C’est un volume des plus importants que les Marocains reçoivent chaque année de la diaspora installée à l’étranger et qui exprime son attachement indéfectible au pays d’origine. Cet élan a été amorcé pendant la crise sanitaire, où les MRE se sont montrés solidaires avec leurs familles et proches, et ce, en dépit des lourdes répercussions de cette crise sur l’économie mondiale. Les pertes de millions d’emplois et de revenus, notamment en Europe qui abrite l’essentiel de la communauté marocaine à l’étranger, n’ont pas entamé le rythme des transferts. Ces pertes ont, au contraire, renforcé la solidarité des MRE vis-à-vis de leurs proches et pays. D’ailleurs, les Marocains se montrent davantage unis, lors de la survenance d’un choc interne ou externe. L’autre exemple frappant est le tragique tremblement de terre qui a frappé la région d’Al-Haouz le 8 septembre 2023. Les MRE ont été généreux en octroyant des dons aux sinistrés.

8,7% du PIB en 2023
Cela dit, ce phénomène n’est pas conjoncturel. Même pendant les années où aucun évènement ne survient au Maroc, le volume de ces transferts ne fléchit pas, maintenant sa tendance haussière.
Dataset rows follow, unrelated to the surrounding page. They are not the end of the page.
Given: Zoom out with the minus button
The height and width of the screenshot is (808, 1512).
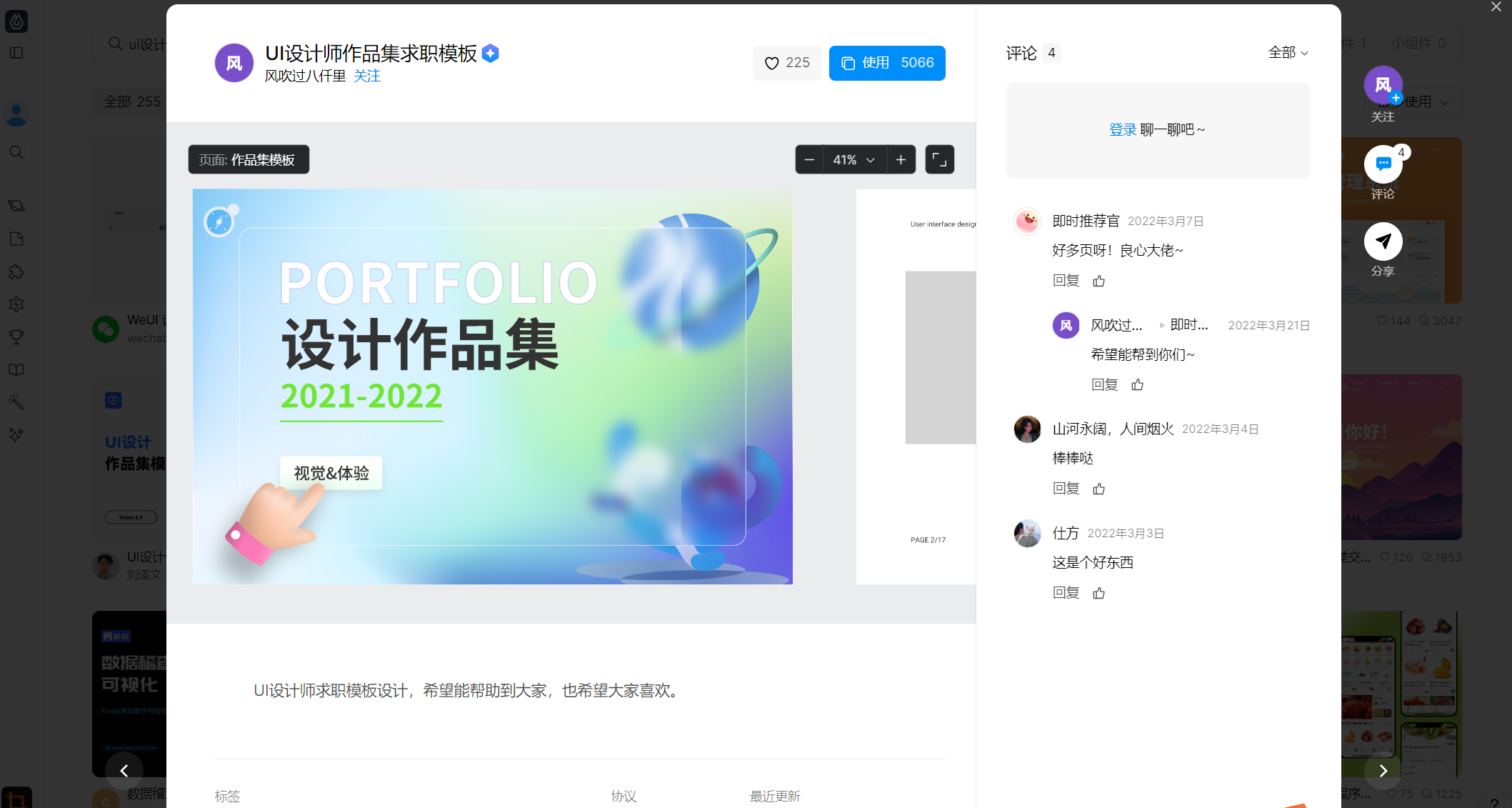Looking at the screenshot, I should (x=809, y=160).
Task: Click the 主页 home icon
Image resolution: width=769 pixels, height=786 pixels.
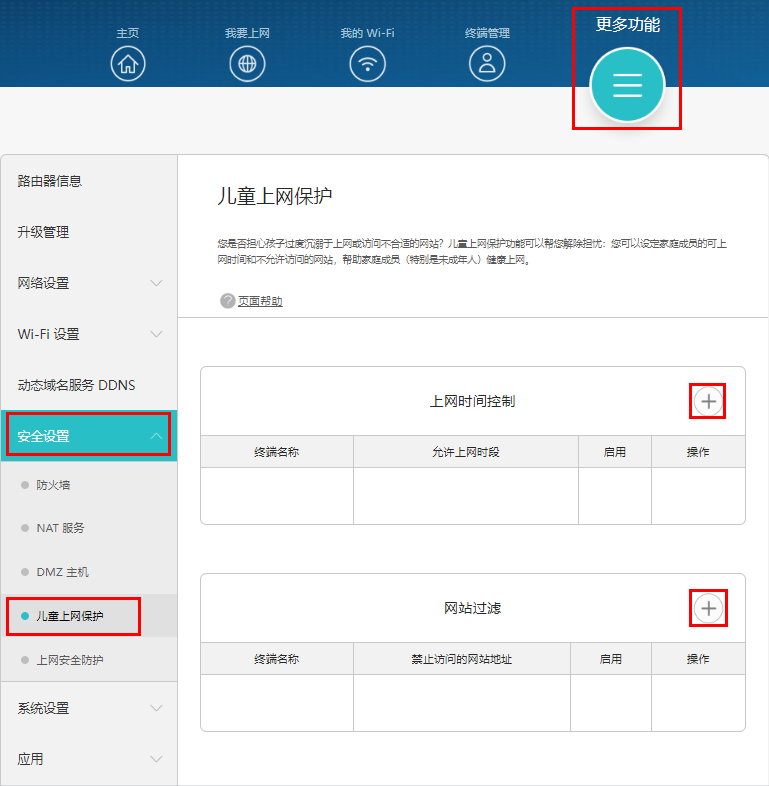Action: click(128, 63)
Ce qui a titillé la curiosité des équipes de Bank Al-Maghrib. Avec le ministère des Finances, l’Administration des impôts, le GPBM et l’Office des changes, la banque centrale a constitué une commission d’étude pour évaluer les raisons derrière cette hausse remarquable du flux des transferts des MRE. Une étude est donc en train d’être menée afin d’aboutir à l’ensemble des facteurs qui maintiennent cette croissance. Avec ces niveaux élevés de fonds transférés, le Royaume se distingue ainsi dans la région Moyen-Orient et Afrique du Nord, en s’adjugeant la 2e position des pays bénéficiaires des envois d’argent. La première position revient à l’Égypte qui est à un niveau de 19,5 milliards de dollars. Directement derrière le Maroc, le Liban se place en 3e position avec 6,7 milliards de dollars, la Jordanie avec 4,5 milliards et la Palestine avec 3,6 milliards. En termes de PIB, le Maroc est en 4e position, devant la Jordanie, la Palestine et le Liban, avec respectivement 8,2%, 8,8%, 18,8% et 30,7%.
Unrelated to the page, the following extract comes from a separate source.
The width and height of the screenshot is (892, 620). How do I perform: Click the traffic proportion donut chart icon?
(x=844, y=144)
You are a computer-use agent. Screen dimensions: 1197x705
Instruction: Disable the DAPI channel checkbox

Par pays d’origine des fonds, c’est l’Europe qui se taille la part du lion, notamment la France et l’Espagne qui abritent la plus grande communauté avec respectivement 1,5 million et 850.000 Marocains installés. La répartition géographique des fonds démontre alors que 45% des transferts proviennent de la France, 20% de l’Espagne, 16% de l’Italie, 11% de l’Arabie saoudite et 9% de tous les autres pays d’accueil. La tendance haussière des transferts des MRE devrait se poursuivre. Lors du dernier conseil, BAM estime qu’ils devraient atteindre 117,5 milliards de dirhams à la fin de cette année, en hausse de 1,9%, pour augmenter de 5,3% en 2025 à 123,7 milliards. À fin mai de cette année, ils sont déjà à 46,5 milliards, en augmentation de 2,4% par rapport à la même période une année auparavant.